In the developed world, we often think of parasitic infections as diseases that only infect impoverished nations or adventurous travelers who trek to rural outreaches of the globe. However, the medically relevant parasite Toxoplasma gondii has been estimated to infect one-third of the world’s population and is the most common parasite in developed nations.
Typically, infected individuals remain asymptomatic throughout their lives never knowing they had the single-celled parasite roaming freely about their tissues. T. gondii is primarily a concern for pregnant women and immune-compromised individuals, such as those suffering from HIV/AIDS.
Interestingly, previous studies on mice have implicated T. gondii affecting behavior, as the parasite often invades neurons of the brain and has the capacity to infect almost any nucleated cell. Moreover, additional studies have connected the parasitic infection with mental illness such as schizophrenia and depression.
Now, researchers from the University of Melbourne have shown that the capacity of Toxoplasma to invade and take up residence in such a broad range of cell types is due to the parasite’s indiscriminate culinary pallet. Cellular subsistence is a fine balance between energy coming in and energy utilized to maintain metabolic functions. Small perturbations of this balance can have large impacts on an organism—especially parasites like T. gondii, who seemingly expend lots of energy in order to be so adaptable.
In the current study, the investigators observed that Toxoplasma was able to steal and utilize a range of energy-rich nutrients from the host cell, allowing it to adapt to different host cell niches.
“This may give these parasites enormous flexibility as well as the ability to grow in a range of different host cell types,” explained senior author Malcolm McConville, Ph.D., director at the Bio21 Institute in the Department of Biochemistry and Molecular Biology within the University of Melbourne. “Being adaptable is good, but it comes at the cost of having to make all of the enzymes need to metabolize these nutrients all of the time, an apparently wasteful exercise.”
The findings from this study were published recently in Cell Host and Microbe through an article entitled “A Toxoplasma gondii Gluconeogenic Enzyme Contributes to Robust Central Carbon Metabolism and Is Essential for Replication and Virulence.”
Dr. McConville and his team found that T. gondii was able to repurpose some metabolic enzymes so that they improve nutrient absorption, regardless of the nutrient being used. Moreover, at least one of the enzymes, which seem to be switched on all of the time, TgFBP2, is also needed when parasites are using nutrients that are not normally metabolized by the enzyme.
The scientists were able to show “that conditional knockdown of TgFBP2 results in complete loss of intracellular growth in vitro under glucose-replete conditions and loss of acute virulence in mice.
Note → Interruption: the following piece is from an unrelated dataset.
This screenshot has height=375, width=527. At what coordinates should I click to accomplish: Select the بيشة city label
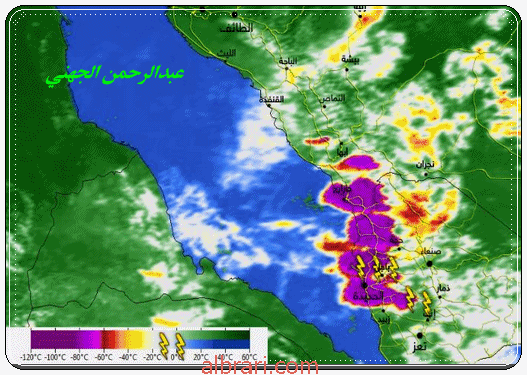click(x=351, y=59)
TgFBP2 deficiency was rescued by expression of catalytically active FBPase and was associated with altered glycolytic and mitochondrial TCA cycle fluxes, as well as dysregulation of glycolipid, amylopectin, and fatty acid biosynthesis.”
These results open the possibility of developing drugs that specifically target TgFB2 and possibly prevent acute Toxoplasma infections. Additionally, this research may also be useful in the study of another disease-causing parasite in the same family as T. gondii—the causative agent of malaria, the Plasmodium parasite species.